■ Passage provided
= Archibald Douglas, Parson of Douglas =

Scottish judge and diplomat

Archibald Douglas, Parson of Douglas, (b. before 1540 – d. 1603) was also Parson of Glasgow, a Senator of the College of Justice, Ambassador to Queen Elizabeth I of England, and a notorious intriguer.

==Career==
As a clergyman and Master of Arts, he was known as Mr Archibald Douglas throughout his career. He was Parson of Douglas, Lanarkshire, prior to 15 January 1561/2 when he was awarded the income of the Third of the Benefices for that parish. He was appointed to the College of Justice on 13 November 1565 as an Extraordinary Lord in place of Adam Bothwell, Bishop of Orkney.

===Reign of Mary Queen of Scots===
Accused with his brother, William Douglas of Whittingehame, of involvement in the conspiracy to murder David Riccio, he was obliged to retire to France for some time. But the husband of Mary, Queen of Scots, Henry Stuart, Lord Darnley, secured his return to Scotland, where Douglas then successfully negotiated the pardons of the other conspirators, gazetted on 25 December 1566.

He then entered into the intrigues of James Hepburn, 4th Earl of Bothwell for the assassination of Darnley, and acted as the agent between them and the Earl of Morton. According to the on-the-scaffold confession of his servant Thomas Binning, he was actually present at Kirk o' Field on the night of the murder (9/10 February 1567). In the confusion of the hour Douglas lost his shoes, which he had removed, which were found in the morning and known to be his. No pursuit was however, at that time, instituted against him. Later Morton said that Archibald and his brother Robert had helped find the Casket Letters. When George Dalgleish was threatened with torture he asked to speak to Archibald, and showed Robert where he had hidden the letters.

■ Dataset content
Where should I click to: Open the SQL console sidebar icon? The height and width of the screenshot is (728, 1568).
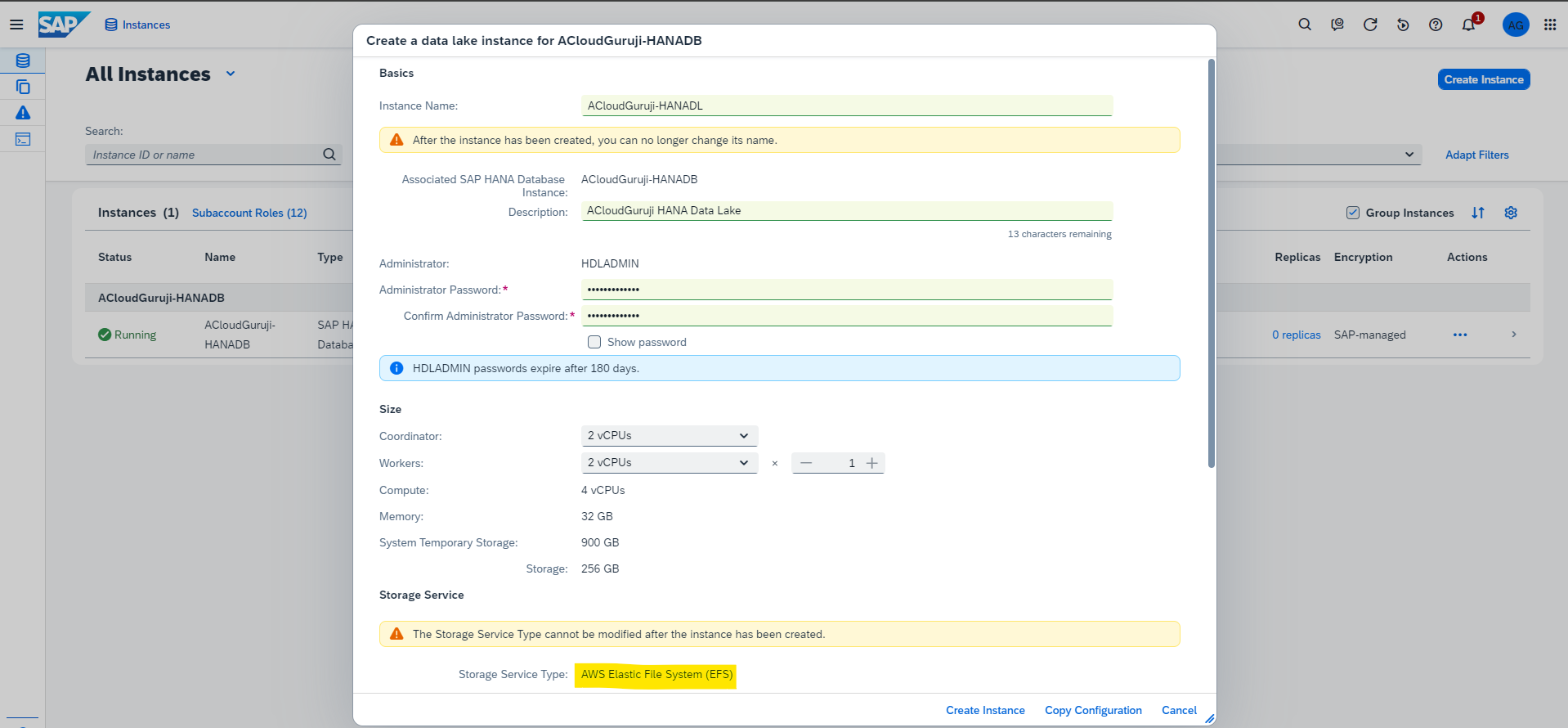23,139
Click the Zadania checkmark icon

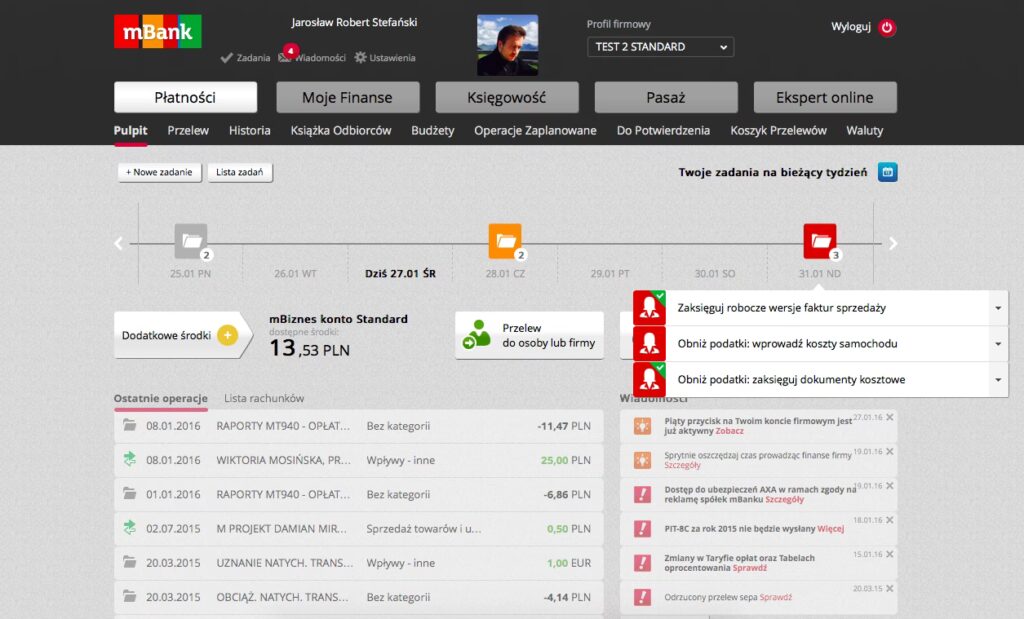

■ Goal 1
Please give again, word for word, the part of the Archibald Douglas article starting with "He then entered" and going on through "hidden the letters.".
■ Goal 2
In the Archibald Douglas article, whom did he replace when he was appointed to the College of Justice?
■ Goal 3
Pick up the Archibald Douglas article after its last sentence and continue writing it.

■ Reply 1
He then entered into the intrigues of James Hepburn, 4th Earl of Bothwell for the assassination of Darnley, and acted as the agent between them and the Earl of Morton. According to the on-the-scaffold confession of his servant Thomas Binning, he was actually present at Kirk o' Field on the night of the murder (9/10 February 1567). In the confusion of the hour Douglas lost his shoes, which he had removed, which were found in the morning and known to be his. No pursuit was however, at that time, instituted against him. Later Morton said that Archibald and his brother Robert had helped find the Casket Letters. When George Dalgleish was threatened with torture he asked to speak to Archibald, and showed Robert where he had hidden the letters.

■ Reply 2
Adam Bothwell, Bishop of Orkney.

■ Reply 3
On 2 June 1568, he was raised to a Lord Ordinary in the College of Justice in place of John Leslie, Bishop of Ross. Archibald was often sent as a messenger to England. He caused concern in January 1569 at Allerton when he let slip that he already knew that Mary was going to be transferred from Bolton Castle to Tutbury Castle, which was meant to be secret.

In September 1570 Regent Lennox sent him to the Earl of Sussex, Governor of Berwick upon Tweed to congratulate him on his victory over the Border friends of Mary, Queen of Scots, and to negotiate support for the Regent's authority. Shortly afterwards he obtained the Parsonage of Glasgow, but with some difficulty as the Kirk at first felt him to be unqualified. In January 1572, however, the requisite sanction was obtained, and he received the Thirds of Benefices for Newlands, Glasgow thereafter.

===Siege of Edinburgh Castle===
In April 1572 he was arrested following the discovery that he was assisting the party of Mary, Queen of Scots and Sir William Kirkcaldy of Grange who held Edinburgh Castle, by bringing money sent from the Duke of Alba from the Spanish Netherlands. A number of letters in cipher were taken with him.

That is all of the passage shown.